Directions – Look below for the line containing "Task: Click the word"; from there through the line containing "Given: Click the move row down arrow icon", both lines included, please set down each line exactly and nothing else.

================================

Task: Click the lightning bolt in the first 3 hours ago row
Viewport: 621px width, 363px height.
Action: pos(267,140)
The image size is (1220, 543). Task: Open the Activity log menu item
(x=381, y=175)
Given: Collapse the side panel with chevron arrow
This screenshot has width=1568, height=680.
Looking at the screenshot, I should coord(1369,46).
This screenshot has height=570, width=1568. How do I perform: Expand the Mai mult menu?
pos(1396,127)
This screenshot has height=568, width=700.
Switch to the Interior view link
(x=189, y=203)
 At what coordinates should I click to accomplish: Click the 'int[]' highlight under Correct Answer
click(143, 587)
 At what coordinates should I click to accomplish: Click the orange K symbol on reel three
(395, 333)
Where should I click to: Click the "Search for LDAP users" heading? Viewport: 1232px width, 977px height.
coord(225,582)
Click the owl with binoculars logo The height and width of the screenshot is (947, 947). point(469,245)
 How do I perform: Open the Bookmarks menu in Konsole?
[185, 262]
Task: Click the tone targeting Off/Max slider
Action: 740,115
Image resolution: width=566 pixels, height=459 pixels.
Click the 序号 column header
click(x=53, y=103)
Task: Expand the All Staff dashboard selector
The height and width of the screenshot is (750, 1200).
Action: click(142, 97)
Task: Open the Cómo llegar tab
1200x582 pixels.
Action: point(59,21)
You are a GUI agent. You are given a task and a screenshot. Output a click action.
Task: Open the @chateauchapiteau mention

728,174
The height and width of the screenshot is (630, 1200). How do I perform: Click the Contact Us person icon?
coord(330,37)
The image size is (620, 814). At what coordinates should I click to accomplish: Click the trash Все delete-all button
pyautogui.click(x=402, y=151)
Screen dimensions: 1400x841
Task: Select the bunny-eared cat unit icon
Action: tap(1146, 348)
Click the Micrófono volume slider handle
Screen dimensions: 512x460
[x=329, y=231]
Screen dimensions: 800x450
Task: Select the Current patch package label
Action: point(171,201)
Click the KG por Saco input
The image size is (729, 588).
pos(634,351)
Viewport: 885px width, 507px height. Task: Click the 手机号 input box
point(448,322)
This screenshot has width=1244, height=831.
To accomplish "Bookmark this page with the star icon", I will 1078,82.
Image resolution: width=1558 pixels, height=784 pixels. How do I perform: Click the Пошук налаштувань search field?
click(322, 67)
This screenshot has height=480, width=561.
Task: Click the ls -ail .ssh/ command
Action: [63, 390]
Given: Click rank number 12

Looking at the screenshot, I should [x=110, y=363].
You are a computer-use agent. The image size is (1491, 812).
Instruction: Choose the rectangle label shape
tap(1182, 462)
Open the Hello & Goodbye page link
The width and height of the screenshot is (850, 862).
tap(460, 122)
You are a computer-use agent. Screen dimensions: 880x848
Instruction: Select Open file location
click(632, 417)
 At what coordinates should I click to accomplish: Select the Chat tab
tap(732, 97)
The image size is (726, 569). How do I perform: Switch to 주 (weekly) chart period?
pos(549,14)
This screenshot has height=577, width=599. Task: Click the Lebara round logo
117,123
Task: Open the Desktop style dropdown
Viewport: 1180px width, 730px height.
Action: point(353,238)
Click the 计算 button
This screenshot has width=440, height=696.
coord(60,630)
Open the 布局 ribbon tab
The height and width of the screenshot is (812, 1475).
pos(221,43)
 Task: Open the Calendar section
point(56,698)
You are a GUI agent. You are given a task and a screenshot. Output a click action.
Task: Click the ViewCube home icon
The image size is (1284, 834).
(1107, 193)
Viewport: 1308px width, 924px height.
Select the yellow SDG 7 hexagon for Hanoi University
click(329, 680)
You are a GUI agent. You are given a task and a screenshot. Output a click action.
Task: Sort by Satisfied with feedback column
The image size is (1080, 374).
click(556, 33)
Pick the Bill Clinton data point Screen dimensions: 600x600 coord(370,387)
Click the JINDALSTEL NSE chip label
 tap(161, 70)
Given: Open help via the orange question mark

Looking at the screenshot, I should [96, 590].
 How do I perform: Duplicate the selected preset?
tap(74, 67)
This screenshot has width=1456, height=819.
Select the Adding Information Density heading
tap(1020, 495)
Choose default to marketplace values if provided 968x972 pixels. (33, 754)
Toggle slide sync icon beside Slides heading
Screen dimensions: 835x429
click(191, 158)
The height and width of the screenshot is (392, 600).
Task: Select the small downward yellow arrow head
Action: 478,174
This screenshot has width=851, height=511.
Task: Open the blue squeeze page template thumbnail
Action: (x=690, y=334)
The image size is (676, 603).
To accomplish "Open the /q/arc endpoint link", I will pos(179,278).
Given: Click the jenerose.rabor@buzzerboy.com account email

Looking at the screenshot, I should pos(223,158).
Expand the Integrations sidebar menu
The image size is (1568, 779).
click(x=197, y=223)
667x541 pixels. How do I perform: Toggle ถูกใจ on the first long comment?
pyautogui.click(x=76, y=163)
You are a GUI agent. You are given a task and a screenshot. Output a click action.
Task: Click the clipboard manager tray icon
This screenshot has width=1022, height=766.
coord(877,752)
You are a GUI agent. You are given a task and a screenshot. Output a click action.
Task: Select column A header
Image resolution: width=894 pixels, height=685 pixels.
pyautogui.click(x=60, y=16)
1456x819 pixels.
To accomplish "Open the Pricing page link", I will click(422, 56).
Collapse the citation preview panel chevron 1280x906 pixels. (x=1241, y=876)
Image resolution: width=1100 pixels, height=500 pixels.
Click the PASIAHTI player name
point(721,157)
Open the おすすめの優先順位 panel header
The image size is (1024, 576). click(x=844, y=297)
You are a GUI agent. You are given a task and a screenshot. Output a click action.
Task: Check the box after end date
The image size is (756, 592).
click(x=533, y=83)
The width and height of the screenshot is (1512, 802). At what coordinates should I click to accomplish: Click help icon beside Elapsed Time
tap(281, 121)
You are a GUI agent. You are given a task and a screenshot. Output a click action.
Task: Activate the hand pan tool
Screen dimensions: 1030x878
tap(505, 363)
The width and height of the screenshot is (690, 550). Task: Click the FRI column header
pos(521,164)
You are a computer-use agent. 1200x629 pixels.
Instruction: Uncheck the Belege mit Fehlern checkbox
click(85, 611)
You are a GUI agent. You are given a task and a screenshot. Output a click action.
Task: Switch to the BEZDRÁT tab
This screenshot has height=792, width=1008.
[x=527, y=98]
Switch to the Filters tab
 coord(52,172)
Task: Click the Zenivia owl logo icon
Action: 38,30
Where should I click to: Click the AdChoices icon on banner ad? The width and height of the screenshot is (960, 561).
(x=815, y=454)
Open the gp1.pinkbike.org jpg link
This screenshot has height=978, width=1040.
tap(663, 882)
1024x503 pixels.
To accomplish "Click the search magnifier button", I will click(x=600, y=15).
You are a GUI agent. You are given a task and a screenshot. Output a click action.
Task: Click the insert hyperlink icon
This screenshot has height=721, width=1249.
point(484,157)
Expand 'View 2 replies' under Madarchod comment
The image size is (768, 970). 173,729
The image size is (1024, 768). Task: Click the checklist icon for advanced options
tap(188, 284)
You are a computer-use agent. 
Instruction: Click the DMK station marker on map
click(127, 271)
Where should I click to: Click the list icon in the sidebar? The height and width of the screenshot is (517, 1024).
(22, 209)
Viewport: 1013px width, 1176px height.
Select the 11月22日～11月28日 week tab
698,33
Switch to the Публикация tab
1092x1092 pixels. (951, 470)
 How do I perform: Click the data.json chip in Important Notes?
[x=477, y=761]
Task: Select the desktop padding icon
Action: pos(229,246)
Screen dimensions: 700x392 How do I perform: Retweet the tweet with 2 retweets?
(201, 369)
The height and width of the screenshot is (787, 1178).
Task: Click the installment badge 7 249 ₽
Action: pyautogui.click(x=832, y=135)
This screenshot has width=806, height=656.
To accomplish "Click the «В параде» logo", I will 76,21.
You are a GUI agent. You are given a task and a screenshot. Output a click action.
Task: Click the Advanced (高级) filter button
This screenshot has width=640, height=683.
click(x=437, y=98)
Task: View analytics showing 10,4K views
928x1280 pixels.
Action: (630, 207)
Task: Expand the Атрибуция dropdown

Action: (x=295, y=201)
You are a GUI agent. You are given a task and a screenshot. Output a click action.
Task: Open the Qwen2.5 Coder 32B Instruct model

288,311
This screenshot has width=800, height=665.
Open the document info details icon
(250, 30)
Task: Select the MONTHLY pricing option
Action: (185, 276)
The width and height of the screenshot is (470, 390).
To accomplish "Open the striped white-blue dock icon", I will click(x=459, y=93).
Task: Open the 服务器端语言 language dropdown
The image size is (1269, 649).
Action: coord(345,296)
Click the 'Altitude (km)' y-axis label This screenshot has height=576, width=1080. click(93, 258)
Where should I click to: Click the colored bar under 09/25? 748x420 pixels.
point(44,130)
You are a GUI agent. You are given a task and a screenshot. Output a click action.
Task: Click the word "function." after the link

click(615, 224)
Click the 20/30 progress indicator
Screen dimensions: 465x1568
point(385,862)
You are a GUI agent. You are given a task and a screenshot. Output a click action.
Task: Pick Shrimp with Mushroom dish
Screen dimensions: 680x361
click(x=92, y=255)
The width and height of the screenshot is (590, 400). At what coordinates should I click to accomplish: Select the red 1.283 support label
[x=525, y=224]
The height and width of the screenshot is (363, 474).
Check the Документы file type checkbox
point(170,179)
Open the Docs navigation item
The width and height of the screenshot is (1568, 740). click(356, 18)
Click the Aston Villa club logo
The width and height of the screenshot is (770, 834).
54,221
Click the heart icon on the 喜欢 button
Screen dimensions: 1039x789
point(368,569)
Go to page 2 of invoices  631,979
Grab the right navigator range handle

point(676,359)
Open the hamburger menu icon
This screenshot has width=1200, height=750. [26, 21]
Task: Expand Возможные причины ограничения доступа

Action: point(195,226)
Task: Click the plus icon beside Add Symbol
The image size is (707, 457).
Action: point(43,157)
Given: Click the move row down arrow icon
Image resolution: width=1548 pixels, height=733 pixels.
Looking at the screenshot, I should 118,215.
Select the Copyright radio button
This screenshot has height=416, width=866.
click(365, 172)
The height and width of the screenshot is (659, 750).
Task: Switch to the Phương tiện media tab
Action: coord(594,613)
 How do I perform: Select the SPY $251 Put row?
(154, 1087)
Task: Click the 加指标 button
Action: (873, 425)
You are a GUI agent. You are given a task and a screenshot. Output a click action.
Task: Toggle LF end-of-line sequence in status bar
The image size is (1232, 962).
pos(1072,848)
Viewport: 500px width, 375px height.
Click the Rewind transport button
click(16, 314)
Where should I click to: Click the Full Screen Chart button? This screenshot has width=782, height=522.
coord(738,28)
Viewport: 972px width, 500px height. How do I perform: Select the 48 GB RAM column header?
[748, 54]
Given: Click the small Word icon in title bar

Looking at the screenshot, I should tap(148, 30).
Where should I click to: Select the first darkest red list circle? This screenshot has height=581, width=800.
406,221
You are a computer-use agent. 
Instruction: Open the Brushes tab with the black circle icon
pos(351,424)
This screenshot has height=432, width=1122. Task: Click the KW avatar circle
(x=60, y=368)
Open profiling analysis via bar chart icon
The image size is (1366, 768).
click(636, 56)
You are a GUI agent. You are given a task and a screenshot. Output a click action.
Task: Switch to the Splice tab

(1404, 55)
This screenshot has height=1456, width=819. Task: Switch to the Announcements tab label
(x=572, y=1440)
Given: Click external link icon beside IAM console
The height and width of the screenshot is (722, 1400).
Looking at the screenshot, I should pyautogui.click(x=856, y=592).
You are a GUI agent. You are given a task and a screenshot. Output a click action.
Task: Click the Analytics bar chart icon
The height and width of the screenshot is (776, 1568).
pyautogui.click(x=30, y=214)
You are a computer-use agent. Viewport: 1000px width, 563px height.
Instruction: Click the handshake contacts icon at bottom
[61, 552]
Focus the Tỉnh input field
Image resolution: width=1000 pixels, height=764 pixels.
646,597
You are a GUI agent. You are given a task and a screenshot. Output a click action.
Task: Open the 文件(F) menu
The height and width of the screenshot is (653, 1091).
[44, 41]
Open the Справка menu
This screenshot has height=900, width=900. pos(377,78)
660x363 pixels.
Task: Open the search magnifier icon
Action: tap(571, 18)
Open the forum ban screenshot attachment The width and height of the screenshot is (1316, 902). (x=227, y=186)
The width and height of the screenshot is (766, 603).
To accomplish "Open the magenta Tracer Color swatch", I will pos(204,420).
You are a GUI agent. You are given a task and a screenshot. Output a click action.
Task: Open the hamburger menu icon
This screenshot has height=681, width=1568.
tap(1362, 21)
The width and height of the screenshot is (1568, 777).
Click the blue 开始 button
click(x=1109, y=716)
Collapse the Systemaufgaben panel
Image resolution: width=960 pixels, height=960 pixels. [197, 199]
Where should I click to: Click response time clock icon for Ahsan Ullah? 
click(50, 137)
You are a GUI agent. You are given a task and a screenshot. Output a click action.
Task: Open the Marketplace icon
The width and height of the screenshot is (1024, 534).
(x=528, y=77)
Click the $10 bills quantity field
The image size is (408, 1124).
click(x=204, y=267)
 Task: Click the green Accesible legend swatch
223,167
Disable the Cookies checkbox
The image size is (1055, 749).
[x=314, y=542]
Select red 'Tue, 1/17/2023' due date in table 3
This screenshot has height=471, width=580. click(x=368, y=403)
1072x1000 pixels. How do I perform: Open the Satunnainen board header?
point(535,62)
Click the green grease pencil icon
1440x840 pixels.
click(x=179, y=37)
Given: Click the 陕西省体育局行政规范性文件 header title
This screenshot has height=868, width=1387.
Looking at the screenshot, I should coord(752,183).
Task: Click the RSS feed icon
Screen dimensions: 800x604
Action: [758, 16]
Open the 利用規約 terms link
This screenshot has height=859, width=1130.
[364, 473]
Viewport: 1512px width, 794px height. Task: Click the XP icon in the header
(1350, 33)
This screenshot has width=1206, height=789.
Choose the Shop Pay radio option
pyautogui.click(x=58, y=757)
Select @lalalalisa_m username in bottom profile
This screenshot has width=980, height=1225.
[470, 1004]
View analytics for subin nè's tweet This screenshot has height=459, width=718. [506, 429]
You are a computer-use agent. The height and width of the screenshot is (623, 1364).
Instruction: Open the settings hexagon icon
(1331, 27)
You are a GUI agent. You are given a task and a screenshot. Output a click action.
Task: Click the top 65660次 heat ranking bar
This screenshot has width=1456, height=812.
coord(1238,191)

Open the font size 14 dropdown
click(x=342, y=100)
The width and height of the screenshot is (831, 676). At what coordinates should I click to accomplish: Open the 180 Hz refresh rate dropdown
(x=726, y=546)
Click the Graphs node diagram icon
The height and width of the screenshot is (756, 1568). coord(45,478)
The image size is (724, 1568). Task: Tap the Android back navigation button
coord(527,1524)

================================

Solution for this problem –
Task: Click the word "function." after the link

click(615, 224)
Click the 20/30 progress indicator
Screen dimensions: 465x1568
point(385,862)
You are a GUI agent. You are given a task and a screenshot. Output a click action.
Task: Pick Shrimp with Mushroom dish
Screen dimensions: 680x361
click(x=92, y=255)
The width and height of the screenshot is (590, 400). At what coordinates should I click to accomplish: Select the red 1.283 support label
[x=525, y=224]
The height and width of the screenshot is (363, 474).
Check the Документы file type checkbox
point(170,179)
Open the Docs navigation item
The width and height of the screenshot is (1568, 740). click(356, 18)
Click the Aston Villa club logo
The width and height of the screenshot is (770, 834).
54,221
Click the heart icon on the 喜欢 button
Screen dimensions: 1039x789
point(368,569)
Go to page 2 of invoices  631,979
Grab the right navigator range handle

point(676,359)
Open the hamburger menu icon
This screenshot has width=1200, height=750. [26, 21]
Task: Expand Возможные причины ограничения доступа

Action: point(195,226)
Task: Click the plus icon beside Add Symbol
The image size is (707, 457).
Action: point(43,157)
Given: Click the move row down arrow icon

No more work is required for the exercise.